Petra Mullejans with the Freiburger Barockorchester for me.


----------



## Mika (Jul 24, 2009)

This time some unknown recording


----------



## D Smith (Sep 13, 2014)

I'll listen to Adam Fischer here.


----------



## KenOC (Mar 7, 2011)

Dorati here. I always enjoy some of Haydn's earlier symphonies for their frequent solo passages, something that tended to go away in his later ones.


----------



## Merl (Jul 28, 2016)

A bit of a change and Marrriner's Haydn, today.


----------



## cougarjuno (Jul 1, 2012)

I'll listen to the conductor-less St. Luke's Chamber Ensemble


----------



## Rogerx (Apr 27, 2018)

Dorati for me


----------



## Joe B (Aug 10, 2017)

I'll be listening to Trevor Pinnock leading The English Concert from the harpsichord.


----------



## Enthusiast (Mar 5, 2016)

I have the Fischer but think I will go with this one:


----------



## Simplicissimus (Feb 3, 2020)

I'll go with what I think is a very interesting recording: Max Goberman leading the Vienna State Opera Orchestra in 1960. This is now part of a 14-CD set released by Sony. These were originally issued as LPs on the Odyssey label.


----------



## CnC Bartok (Jun 5, 2017)

^^^ I'll join you, and listen to Goberman's as well. A great set, so sad it could never be finished.

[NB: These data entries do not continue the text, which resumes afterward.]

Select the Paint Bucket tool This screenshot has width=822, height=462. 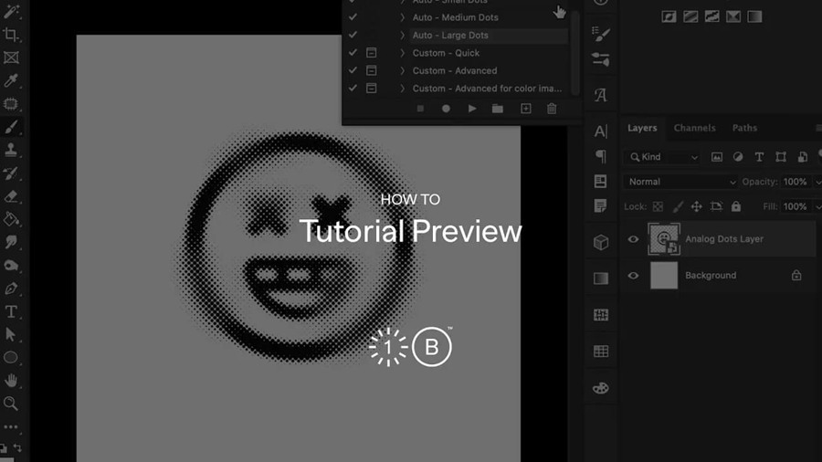[x=11, y=219]
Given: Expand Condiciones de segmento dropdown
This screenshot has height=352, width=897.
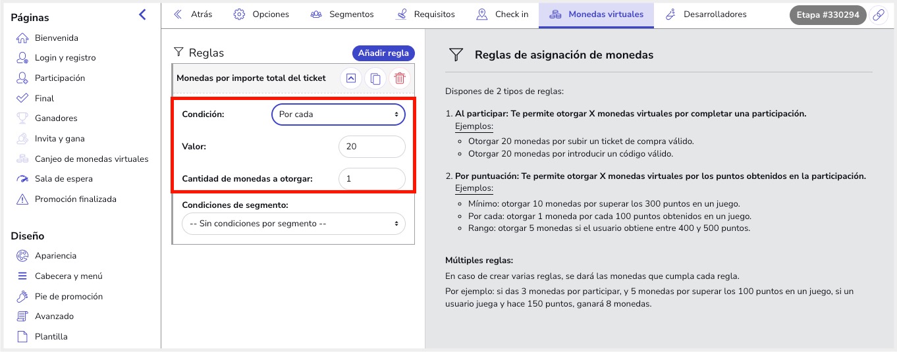Looking at the screenshot, I should (294, 224).
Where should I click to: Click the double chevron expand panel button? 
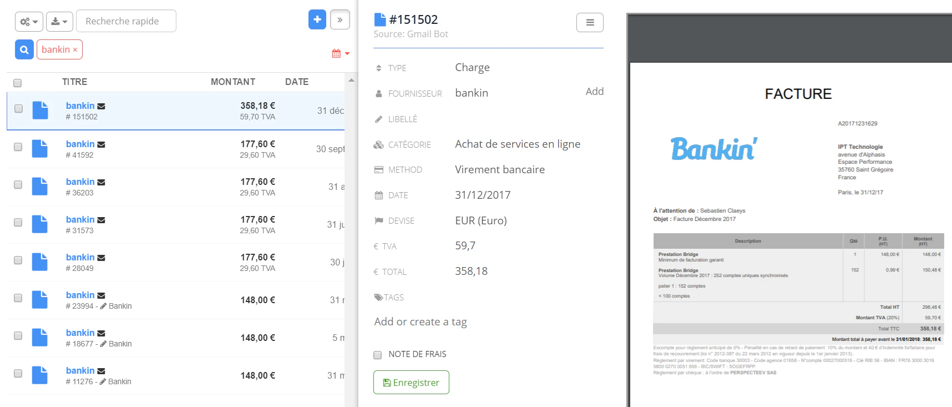(340, 19)

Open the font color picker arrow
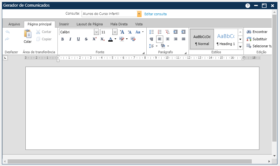115,39
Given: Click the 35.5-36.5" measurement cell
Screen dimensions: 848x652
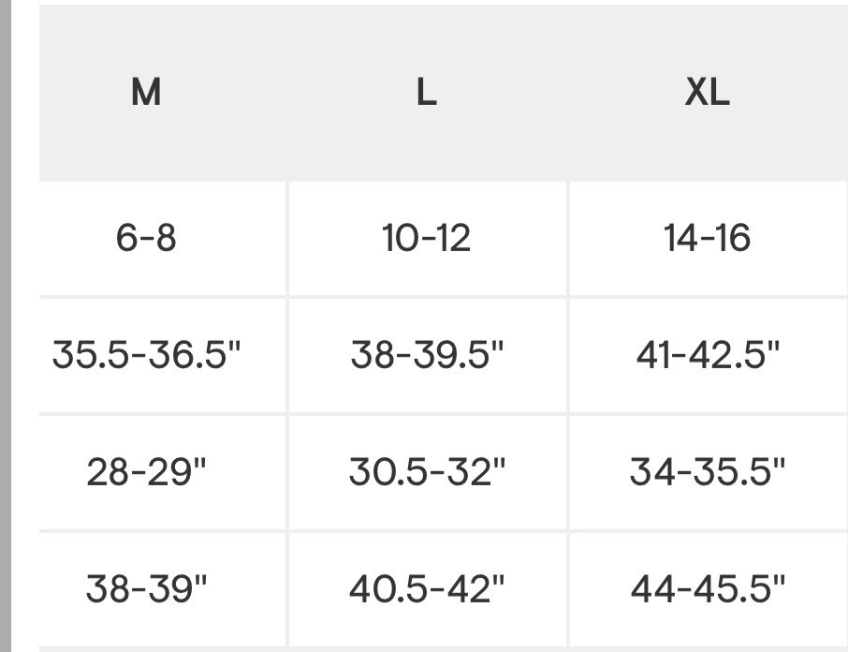Looking at the screenshot, I should click(x=146, y=355).
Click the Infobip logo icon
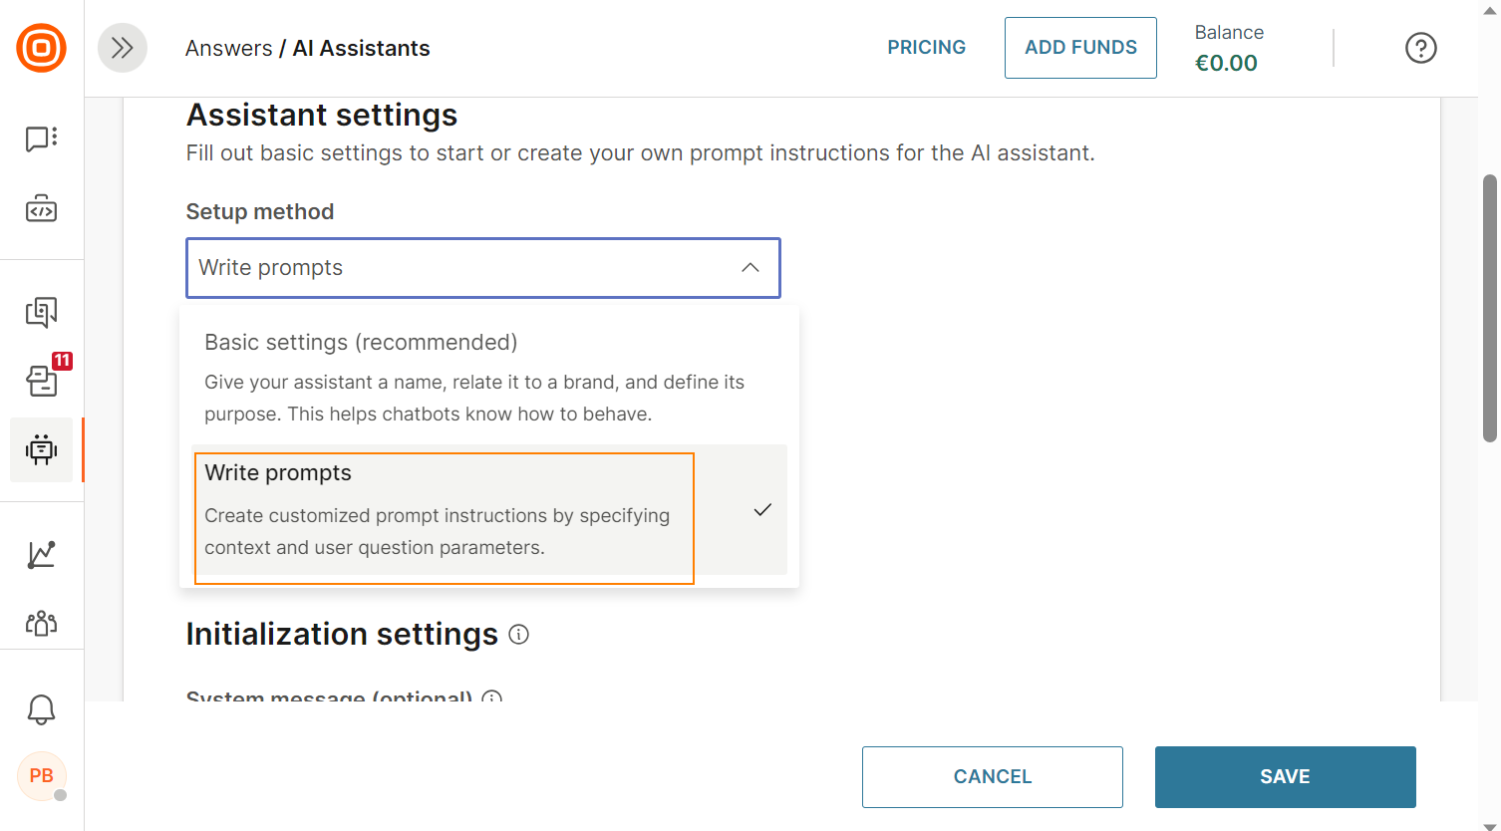Image resolution: width=1501 pixels, height=831 pixels. [42, 48]
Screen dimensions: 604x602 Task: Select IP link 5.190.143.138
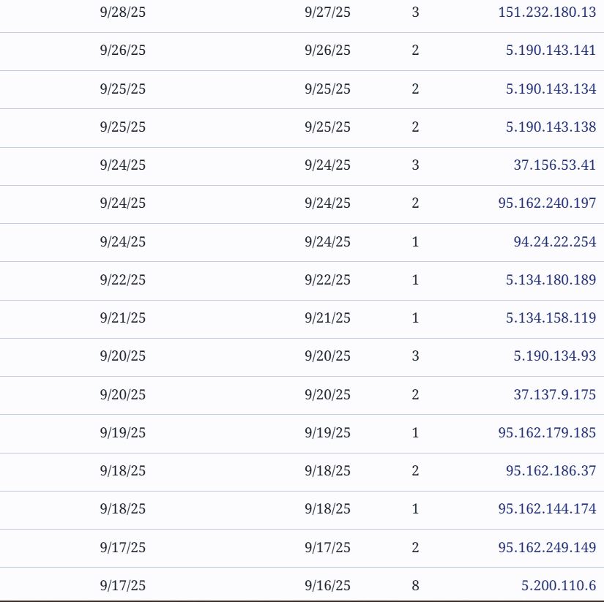pos(551,127)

On another point, I do wish they'd re-release the Marriner Haydn recordings. They're great too, only a couple of individual releases in my collection, though....


----------



## KenOC (Mar 7, 2011)

Listened to Dorati leading this familiar symphony.

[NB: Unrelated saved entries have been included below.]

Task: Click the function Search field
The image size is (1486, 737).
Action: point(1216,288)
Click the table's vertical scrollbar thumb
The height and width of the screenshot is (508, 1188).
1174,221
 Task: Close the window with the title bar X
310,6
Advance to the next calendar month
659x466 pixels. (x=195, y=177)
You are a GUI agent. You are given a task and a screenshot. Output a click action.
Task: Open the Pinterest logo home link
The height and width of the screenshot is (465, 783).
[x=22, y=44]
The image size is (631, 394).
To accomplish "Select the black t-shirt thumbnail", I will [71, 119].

The opening movement has an imposing intro in the dotted “French” style, followed by a substantial and energetic allegro with lots of solo work. The slow movement seems kind of tragic at the start with its minor mode and plenty of anguished recitative action, but things lighten up before long. Again, lots of solo playing. The scherzo is, well, Haydnish, with an enjoyable dialog between the horns and solo cello in the trio. The bubbling finale, in sonata form, once again features plenty of solo passages, mostly from the woodwinds, in its dash for the finish.

Haydn never disappoints.


----------



## Haydn man (Jan 25, 2014)

Managed to listen to Dorati, Fischer, Fey and Pinnock
I preferred Dorati over Fischer with this one, the Fischer performance just seemed to lack energy and was all a bit workmanlike, where the Dorati performance was beautifully played and felt right.
Both Fey and Pinnock with their more HIP styles were great but for me Fey had the edge with this one. I have greatly enjoyed all the Fey recordings of Haydn I have listened to and it is a great shame his cycle will never be completed following his serious head injury


----------



## Joachim Raff (Jan 31, 2020)

Freiburger Barockorchester, Petra Müllejans

This 'noon' symphony is superbly played by this small ensemble. Each component shows expert playing of those period instruments. Karl Kaiser (flute), Petra Millejans (violin) are expectional, as are the horn playing. Cannot recommend more highly


----------



## KenOC (Mar 7, 2011)

Listened to thomas fey and the Heidelbergers. Cant beat that even with Dorati. What a shame about Fey!


----------